● Screenshot grounding data:
────────────────
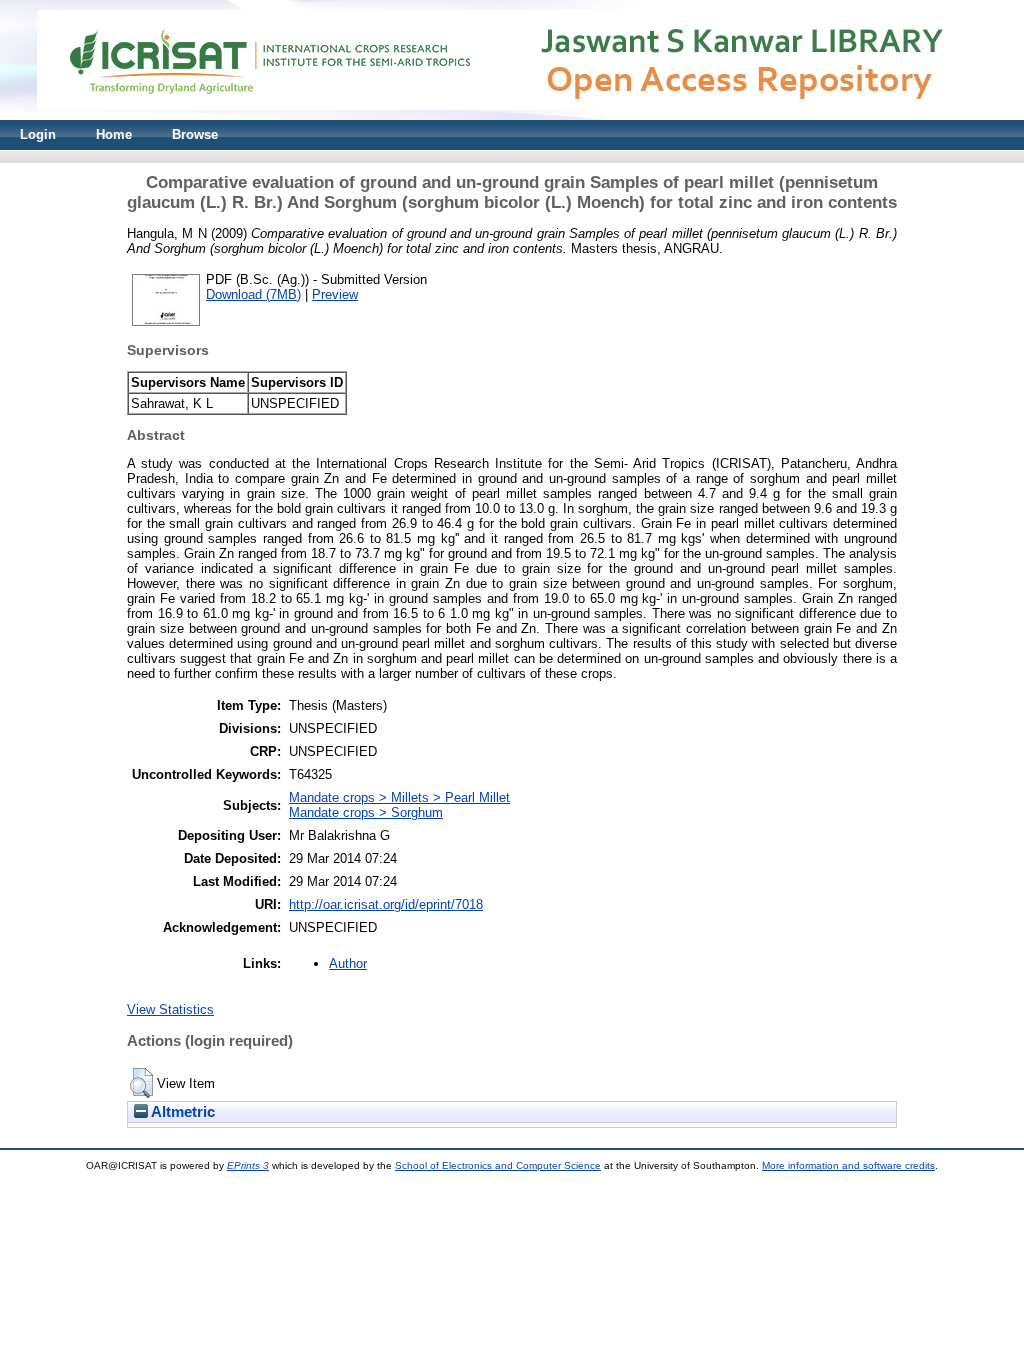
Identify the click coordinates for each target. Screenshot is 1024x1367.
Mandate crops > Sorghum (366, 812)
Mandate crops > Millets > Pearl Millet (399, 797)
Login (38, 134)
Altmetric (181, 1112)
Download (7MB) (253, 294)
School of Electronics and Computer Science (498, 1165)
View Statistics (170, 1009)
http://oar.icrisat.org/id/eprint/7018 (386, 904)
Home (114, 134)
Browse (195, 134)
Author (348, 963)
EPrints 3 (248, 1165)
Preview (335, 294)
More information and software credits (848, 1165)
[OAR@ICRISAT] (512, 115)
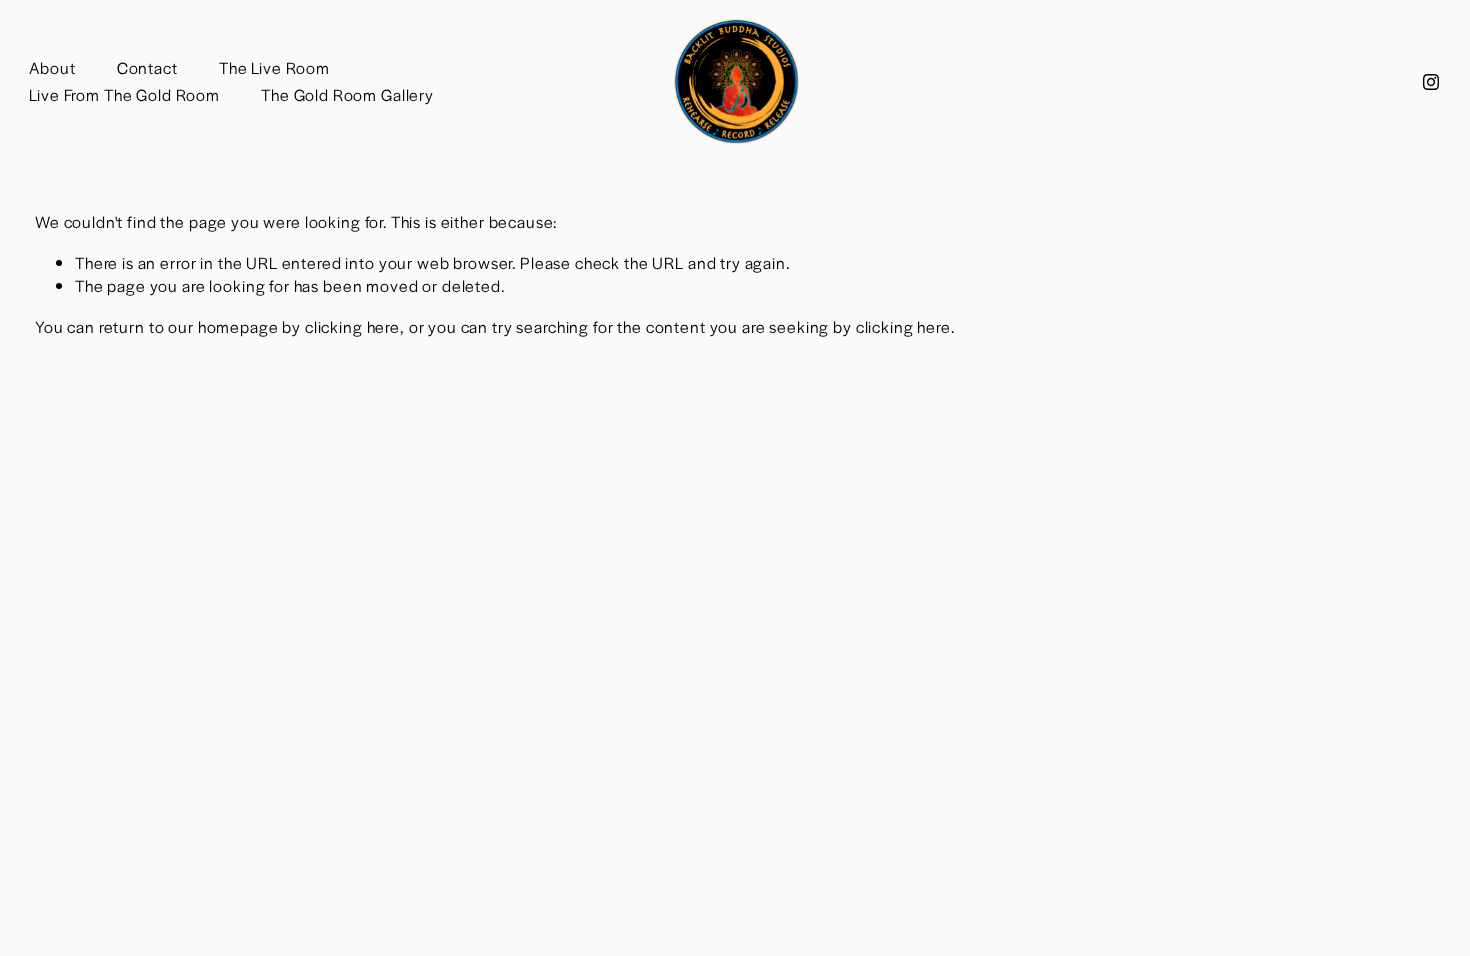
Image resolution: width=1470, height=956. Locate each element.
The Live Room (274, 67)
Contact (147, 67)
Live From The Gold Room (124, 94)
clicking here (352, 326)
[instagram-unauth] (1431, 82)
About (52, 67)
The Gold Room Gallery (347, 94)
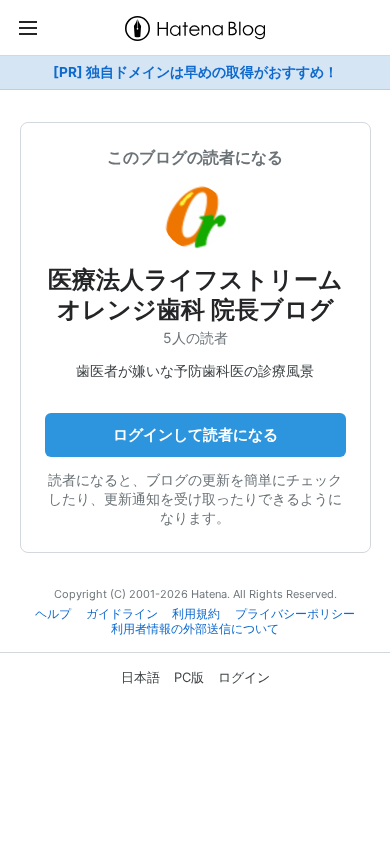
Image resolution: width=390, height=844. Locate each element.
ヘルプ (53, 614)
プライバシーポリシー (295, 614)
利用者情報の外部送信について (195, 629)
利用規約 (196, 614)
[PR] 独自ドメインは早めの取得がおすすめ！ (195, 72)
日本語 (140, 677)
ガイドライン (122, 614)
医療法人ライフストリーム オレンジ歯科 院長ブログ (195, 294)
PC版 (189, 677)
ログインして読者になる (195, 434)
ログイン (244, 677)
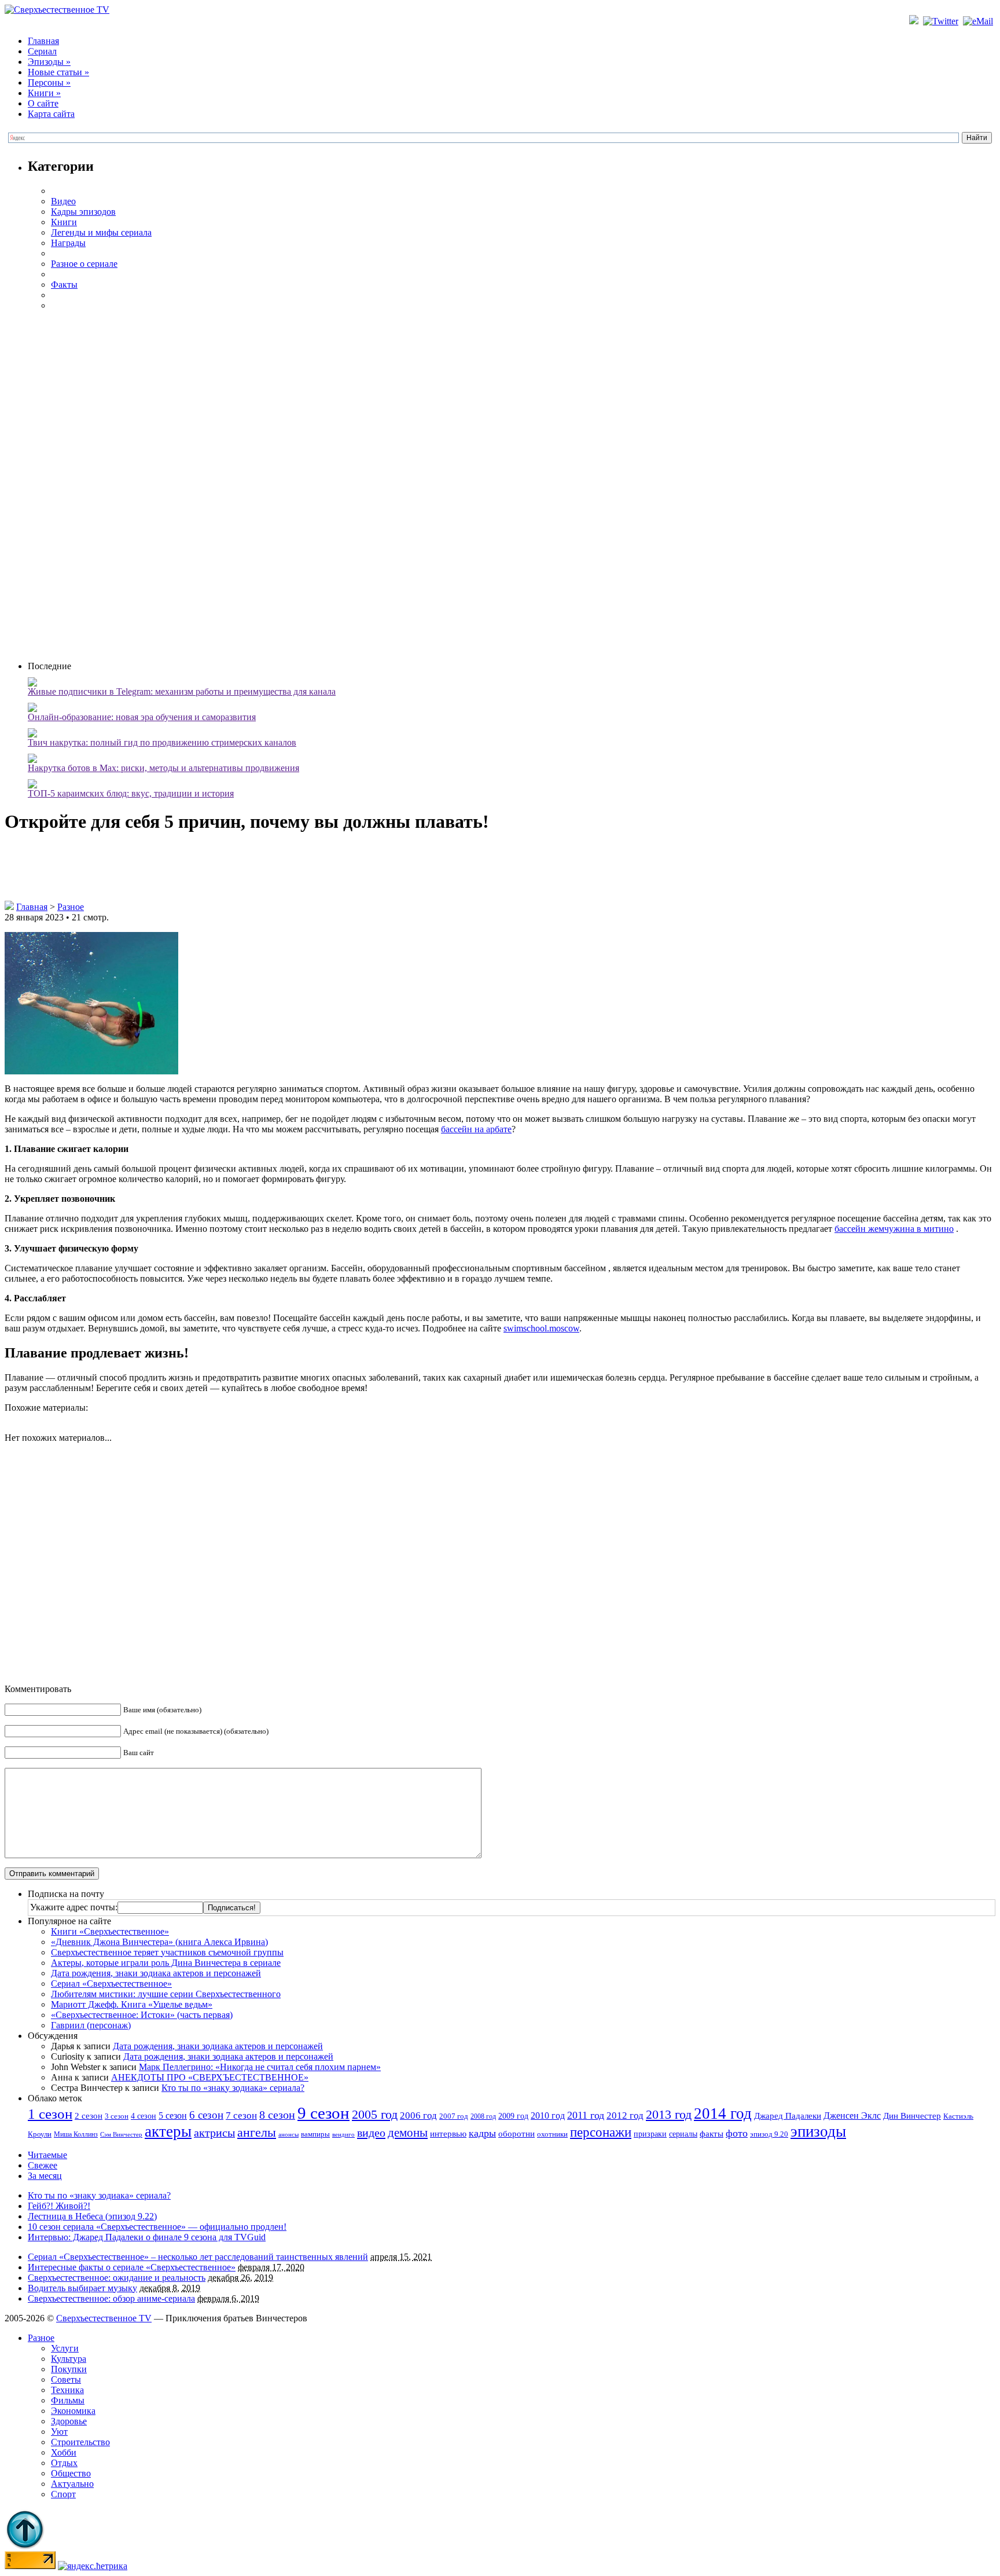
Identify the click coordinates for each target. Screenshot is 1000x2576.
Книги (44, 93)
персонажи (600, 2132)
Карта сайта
────────────────
Starting at the line that contains "Altmetric (181, 1112)", write out every line through the end of the entries above exactly, and omit the pictures.

Altmetric (181, 1112)
Download (7MB) (253, 294)
School of Electronics and Computer Science (498, 1165)
View Statistics (170, 1009)
http://oar.icrisat.org/id/eprint/7018 (386, 904)
Home (114, 134)
Browse (195, 134)
Author (348, 963)
EPrints 3 (248, 1165)
Preview (335, 294)
More information and software credits (848, 1165)
[OAR@ICRISAT] (512, 115)
Image resolution: width=1470, height=956. Locate each element.
The Live Room (274, 67)
Contact (147, 67)
Live From The Gold Room (124, 94)
clicking here (352, 326)
[instagram-unauth] (1431, 82)
About (52, 67)
The Gold Room Gallery (347, 94)
Image resolution: width=390, height=844. Locate each element.
ヘルプ (53, 614)
プライバシーポリシー (295, 614)
利用者情報の外部送信について (195, 629)
利用規約 (196, 614)
[PR] 独自ドメインは早めの取得がおすすめ！ (195, 72)
日本語 (140, 677)
ガイドライン (122, 614)
医療法人ライフストリーム オレンジ歯科 院長ブログ (195, 294)
PC版 (189, 677)
ログインして読者になる (195, 434)
ログイン (244, 677)
Identify the click coordinates for each target. Screenshot is 1000x2576.
Книги (44, 93)
персонажи (600, 2132)
Карта сайта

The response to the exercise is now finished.